===== EXERCISE INPUT =====
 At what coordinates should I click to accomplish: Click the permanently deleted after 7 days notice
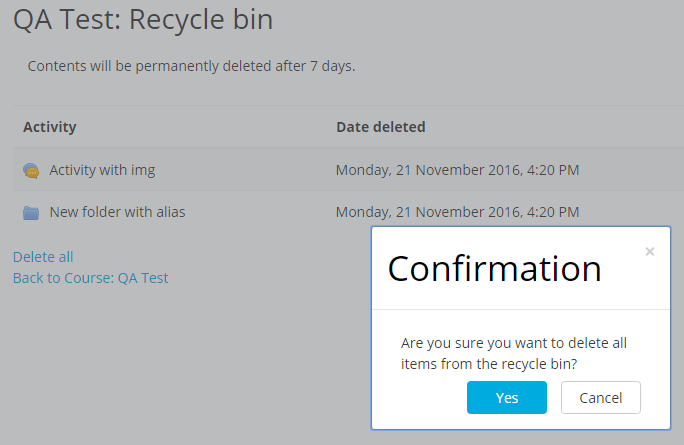click(x=192, y=66)
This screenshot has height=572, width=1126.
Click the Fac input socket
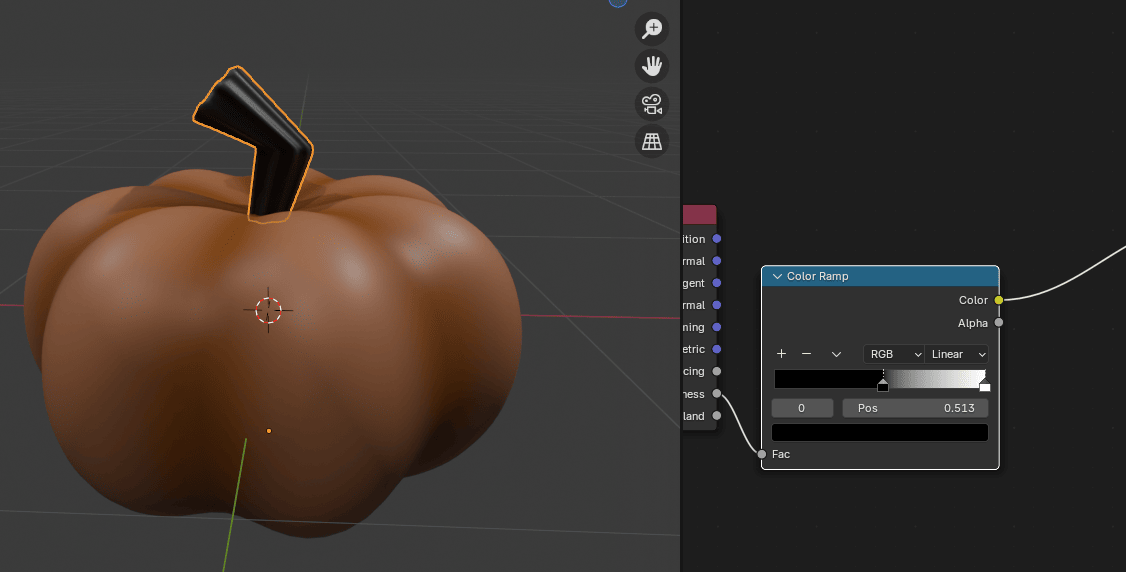(x=762, y=454)
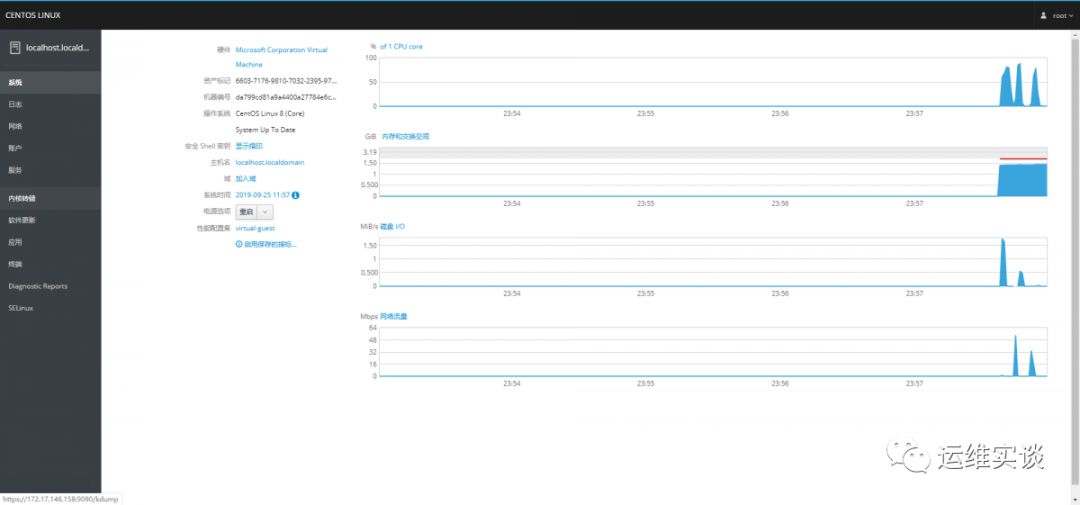The width and height of the screenshot is (1080, 505).
Task: Click the host server icon beside localhost
Action: pos(15,48)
=====
§ **TASK STATEMENT**: Reproduce all of the entries above verbatim, omitting the pictures.

§ **REPLY TO THE TASK**:
 At what coordinates should I click to accomplish: Click the permanently deleted after 7 days notice
click(x=192, y=66)
This screenshot has height=572, width=1126.
Click the Fac input socket
(x=762, y=454)
The width and height of the screenshot is (1080, 505).
Task: Click the host server icon beside localhost
Action: pos(15,48)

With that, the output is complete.